**TASK INSTRUCTIONS**
Locate each line in the records containing "Schrijverskwartier". Copy it.

**RECORDS FOR PROCESSING**
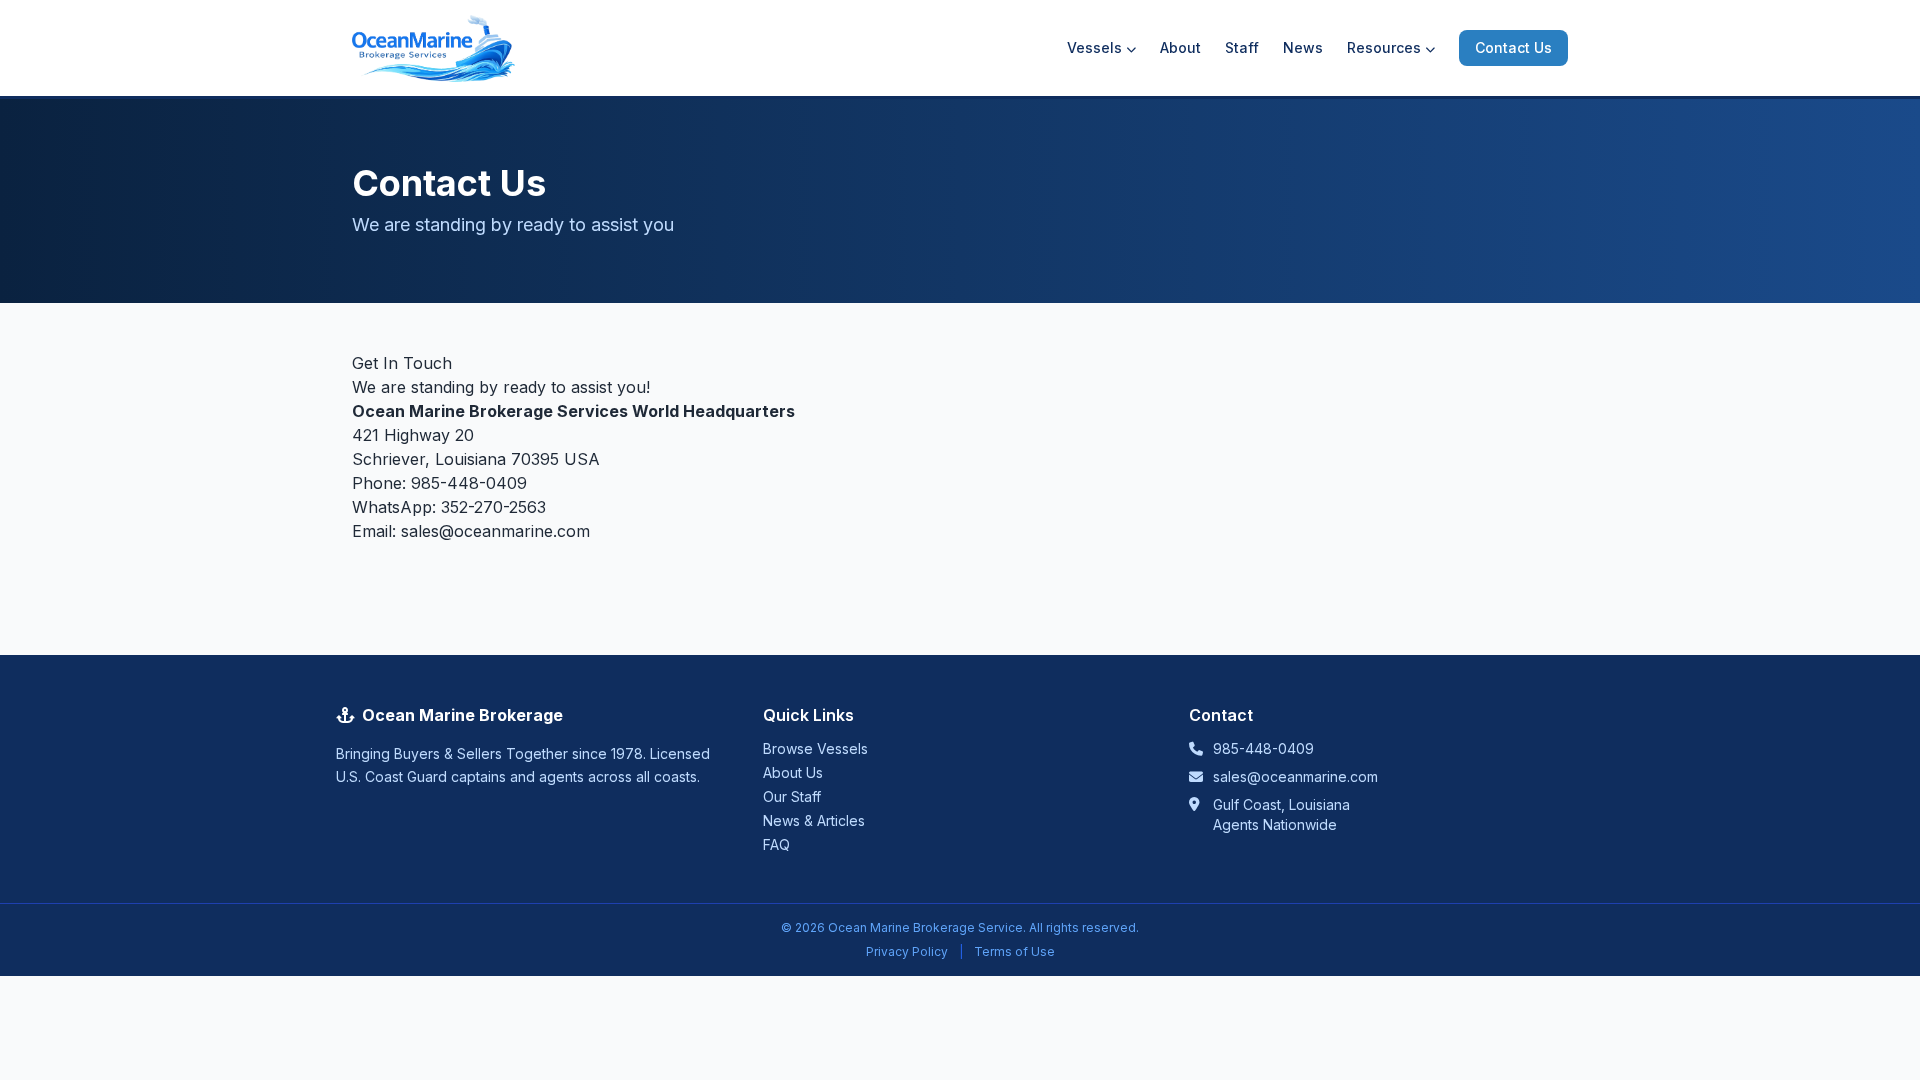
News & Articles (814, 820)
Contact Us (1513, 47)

---

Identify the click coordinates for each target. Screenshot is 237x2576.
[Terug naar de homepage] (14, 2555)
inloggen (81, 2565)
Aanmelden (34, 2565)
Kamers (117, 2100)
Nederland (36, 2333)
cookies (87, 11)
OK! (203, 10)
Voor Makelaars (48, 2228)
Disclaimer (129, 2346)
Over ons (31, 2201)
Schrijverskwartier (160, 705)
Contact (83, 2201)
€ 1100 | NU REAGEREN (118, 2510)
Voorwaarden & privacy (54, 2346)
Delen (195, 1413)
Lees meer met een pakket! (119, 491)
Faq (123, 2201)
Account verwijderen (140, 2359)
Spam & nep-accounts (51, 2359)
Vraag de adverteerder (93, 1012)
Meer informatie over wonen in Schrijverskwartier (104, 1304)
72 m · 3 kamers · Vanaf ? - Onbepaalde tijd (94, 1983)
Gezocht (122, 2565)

**TASK RESULT**
Schrijverskwartier (160, 705)
Meer informatie over wonen in Schrijverskwartier (104, 1304)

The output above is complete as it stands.